À leurs côtés, Josette Deschamps, la mère de Jean-Philippe, tout juste retraitée, assurait l’accueil au restaurant. « Les clients la surnommaient “Mamie Josette”. Mais elle n’aimait pas ça du tout. Alors elle s’est faite appelée “Mijo” », explique son fils.
« Les premiers clients du Louchebem étaient des habitués de notre ancienne boucherie au marché Victor Hugo », explique l’ancien restaurateur. Ils se rendaient au marché, « pour boire un coup », montaient au Louchebem, « pour boire un autre verre et manger », puis terminaient l’après-midi « dans les bars alentours », racontent en chœur Jean-Philippe et Mathieu Deschamps en riant.
« Nous, ce qu’on aime, c’est la troisième mi-temps »
« Puis le bouche à oreille a fonctionné », ajoute le fils. Si bien que les joueurs du Toulouse Football Club (TFC) et du Stade Toulousain venaient souvent s’y attabler. « Le rugby prend une grande place dans l’histoire du Louchebem. Nous, ce qu’on aime, c’est la troisième mi-temps », plaisante Jean-Philippe Deschamps, à l’image de la fête organisée au Louchebem pour la victoire du Stade Toulousain en Coupe d’Europe, en 2011.
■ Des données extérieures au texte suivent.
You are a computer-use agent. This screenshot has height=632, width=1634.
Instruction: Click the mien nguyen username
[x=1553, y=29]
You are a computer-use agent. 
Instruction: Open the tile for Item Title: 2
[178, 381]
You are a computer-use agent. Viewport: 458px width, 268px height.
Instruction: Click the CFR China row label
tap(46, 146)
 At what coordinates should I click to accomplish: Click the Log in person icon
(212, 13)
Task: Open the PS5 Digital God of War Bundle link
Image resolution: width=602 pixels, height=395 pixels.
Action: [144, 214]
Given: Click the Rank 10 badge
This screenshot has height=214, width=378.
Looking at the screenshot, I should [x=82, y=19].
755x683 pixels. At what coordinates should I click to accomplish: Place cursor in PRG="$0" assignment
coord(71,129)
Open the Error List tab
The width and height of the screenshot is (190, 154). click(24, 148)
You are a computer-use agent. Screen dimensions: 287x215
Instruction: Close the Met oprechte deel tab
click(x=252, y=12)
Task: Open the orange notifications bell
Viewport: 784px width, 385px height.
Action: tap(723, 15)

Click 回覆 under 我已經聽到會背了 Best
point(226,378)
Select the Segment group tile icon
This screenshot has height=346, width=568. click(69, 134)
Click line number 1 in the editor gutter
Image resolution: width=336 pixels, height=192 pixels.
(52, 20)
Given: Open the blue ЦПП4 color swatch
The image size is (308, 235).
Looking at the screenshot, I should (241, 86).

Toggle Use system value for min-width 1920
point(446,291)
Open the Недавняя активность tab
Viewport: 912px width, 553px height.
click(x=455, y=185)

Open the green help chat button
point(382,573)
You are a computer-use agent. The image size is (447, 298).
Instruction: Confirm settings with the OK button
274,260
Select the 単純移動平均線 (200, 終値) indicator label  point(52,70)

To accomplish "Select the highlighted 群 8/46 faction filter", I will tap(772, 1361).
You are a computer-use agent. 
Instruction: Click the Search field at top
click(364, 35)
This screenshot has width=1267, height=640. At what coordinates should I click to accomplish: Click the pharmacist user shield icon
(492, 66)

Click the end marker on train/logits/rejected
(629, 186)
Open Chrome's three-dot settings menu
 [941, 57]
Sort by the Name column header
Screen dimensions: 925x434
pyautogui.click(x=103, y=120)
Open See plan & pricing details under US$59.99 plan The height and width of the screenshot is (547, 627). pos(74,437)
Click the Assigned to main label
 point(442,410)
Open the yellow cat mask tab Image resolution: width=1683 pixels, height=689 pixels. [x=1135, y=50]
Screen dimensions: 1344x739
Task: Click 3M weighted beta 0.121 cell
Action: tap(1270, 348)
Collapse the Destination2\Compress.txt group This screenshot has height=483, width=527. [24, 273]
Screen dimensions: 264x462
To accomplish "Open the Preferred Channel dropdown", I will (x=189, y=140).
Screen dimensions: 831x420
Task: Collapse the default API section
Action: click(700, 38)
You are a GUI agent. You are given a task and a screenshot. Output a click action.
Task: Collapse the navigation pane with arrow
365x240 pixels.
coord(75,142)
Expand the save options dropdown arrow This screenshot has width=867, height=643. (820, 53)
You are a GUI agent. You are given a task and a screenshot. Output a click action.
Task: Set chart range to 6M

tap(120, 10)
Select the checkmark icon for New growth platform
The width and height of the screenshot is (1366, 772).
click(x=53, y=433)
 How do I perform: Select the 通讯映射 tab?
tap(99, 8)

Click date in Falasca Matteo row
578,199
Le restaurant a également vu passer de nombreuses personnalités locales comme Claude Nougaro, les Chevaliers du fiel, Jean-Pierre Mader, et même nationales comme Thomas Pesquet, Julie Depardieu ou l’écrivain Jean D’Ormesson qui avait sympathisé avec “Mijo”. « L’endroit est devenu incontournable », lance le père, empreint de fierté.
Les touristes aussi, étaient au rendez-vous. « Un jour, nous sommes passés dans le New York Times (article publié en 1998). L’été d’après, nous n’avions que des Américains à nos tables, c’était impressionnant », se souvient Mathieu Deschamps.
La grande majorité des produits proposés à la carte du Louchebem étaient achetés juste en dessous, au marché Victor Hugo. Et les plats ? Tous concoctés sur place. Au menu : une vingtaine de viandes, comme du confit de canard, du rôti d’onglet, de la saucisse de Toulouse avec son puis de jus creusé dans la purée. « Nous avons lancé l’entrecôte au foie gras il y a 25 ans. C’est un truc qui se faisait pas à l’époque. Alors que maintenant, on en voit partout », poursuit Jean-Philippe Deschamps.
« Notre cassoulet, c’était des “haricots sales”, comme dans la recette de notre grand-mère »
Mais aussi, de la salade de pot-au-feu, du foie gras, de la soupe de poisson ou encore le fameux cassoulet ; « “les haricots sales”, comme l’appelait ma grand-mère », se souvient le retraité. Sans oublier, le traditionnel cassoulet aux fèves, servis tous les premiers week-end du mois.
De 1998 à 2000, la famille Deschamps s’associe à une ancienne figure du Stade Toulousain, Daniel Santamans, pour ouvrir une seconde enseigne sur la place du Capitole : le “Louchebem MH Café”. Elle a été revendue et remplacée par un magasin de jouets pour enfants.
En 2005, la famille Deschamps ouvrait également un établissement de nuit, dans la rue Bayard à Toulouse : “Le Louchebem faim de nuit”. « Mais il y a une quinzaine d’années, la mairie a mis fin aux restaurants nocturnes, à cause des tapages », regrette Jean-Philippe Deschamps. Les locaux, jusqu’alors loués à d’autres commerçants, ont depuis été vendus.
« Le seul regret que nous avons est de ne pas avoir pu dire au revoir à nos clients à cause de la Covid-19 »
Quant au “Louchebem de Caro”, situé à Saint-Alban, et tenu par la fille de la famille Deschamps, Caroline, reste toutefois ouvert. « Là-bas, toute la cuisine est faite au feu de bois. Si vous voulez y manger, il faut réserver car elle a beaucoup de succès », se réjouit Jean-Philippe Deschamps.
Aujourd’hui, c’est tout un livre qui se ferme. Mathieu Deschamps, unique propriétaire du Louchebem de Victor Hugo depuis huit ans, souhaite « passer à autre chose », et sûrement se « lancer dans la vente de paniers garnis ». Quant à ses parents, Jean-Philippe et Martine Deschamps, ils comptent bien profiter de leur retraite. Aucun n’a de regrets. Mis à part celui de ne pas avoir pu dire “au revoir” comme il se doit à leurs clients à cause de la Covid-19.